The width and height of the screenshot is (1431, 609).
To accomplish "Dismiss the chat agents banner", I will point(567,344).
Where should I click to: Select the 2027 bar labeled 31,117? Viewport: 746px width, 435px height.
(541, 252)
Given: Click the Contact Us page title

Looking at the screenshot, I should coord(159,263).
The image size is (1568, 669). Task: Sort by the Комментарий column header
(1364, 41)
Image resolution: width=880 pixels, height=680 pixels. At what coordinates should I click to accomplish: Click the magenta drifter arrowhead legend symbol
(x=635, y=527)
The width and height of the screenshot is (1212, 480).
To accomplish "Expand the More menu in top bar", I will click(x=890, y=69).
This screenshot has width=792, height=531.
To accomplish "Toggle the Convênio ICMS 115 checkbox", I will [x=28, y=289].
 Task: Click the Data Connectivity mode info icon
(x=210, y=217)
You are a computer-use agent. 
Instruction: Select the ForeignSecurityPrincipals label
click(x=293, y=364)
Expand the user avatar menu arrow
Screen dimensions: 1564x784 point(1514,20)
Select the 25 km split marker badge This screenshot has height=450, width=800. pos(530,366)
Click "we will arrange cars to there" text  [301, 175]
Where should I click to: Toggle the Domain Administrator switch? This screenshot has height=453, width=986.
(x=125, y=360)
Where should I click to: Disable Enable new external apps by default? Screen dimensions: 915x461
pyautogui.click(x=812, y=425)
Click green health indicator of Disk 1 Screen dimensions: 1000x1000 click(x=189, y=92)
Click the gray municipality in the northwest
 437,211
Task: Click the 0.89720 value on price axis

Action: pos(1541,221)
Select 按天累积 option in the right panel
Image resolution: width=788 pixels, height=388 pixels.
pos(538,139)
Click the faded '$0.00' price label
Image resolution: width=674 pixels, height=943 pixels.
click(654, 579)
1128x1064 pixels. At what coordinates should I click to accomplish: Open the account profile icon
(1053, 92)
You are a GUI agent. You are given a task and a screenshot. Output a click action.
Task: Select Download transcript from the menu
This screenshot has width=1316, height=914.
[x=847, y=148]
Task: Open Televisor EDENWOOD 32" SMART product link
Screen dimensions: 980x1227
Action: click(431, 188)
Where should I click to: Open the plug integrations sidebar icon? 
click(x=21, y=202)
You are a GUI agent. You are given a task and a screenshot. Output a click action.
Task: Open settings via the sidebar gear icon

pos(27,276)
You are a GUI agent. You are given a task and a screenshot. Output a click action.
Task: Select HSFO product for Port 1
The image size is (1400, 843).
────────
EXERCICE:
Filtrez les enregistrements ci-dessus : ne conservez que les lignes contenant la chaîne « screenshot », recopiées sans modification.

RÉPONSE COMPLÈTE:
The width and height of the screenshot is (1431, 609).
Looking at the screenshot, I should coord(159,263).
The width and height of the screenshot is (1212, 480).
This screenshot has width=792, height=531.
Select the 25 km split marker badge This screenshot has height=450, width=800. pos(530,366)
Where should I click to: Toggle the Domain Administrator switch? This screenshot has height=453, width=986.
You are a GUI agent. You are given a task and a screenshot. Output a click action.
This screenshot has width=1316, height=914.
You are a GUI agent. You are given a task and a screenshot. Output a click action.
You are a GUI agent. You are given a task and a screenshot. Output a click action.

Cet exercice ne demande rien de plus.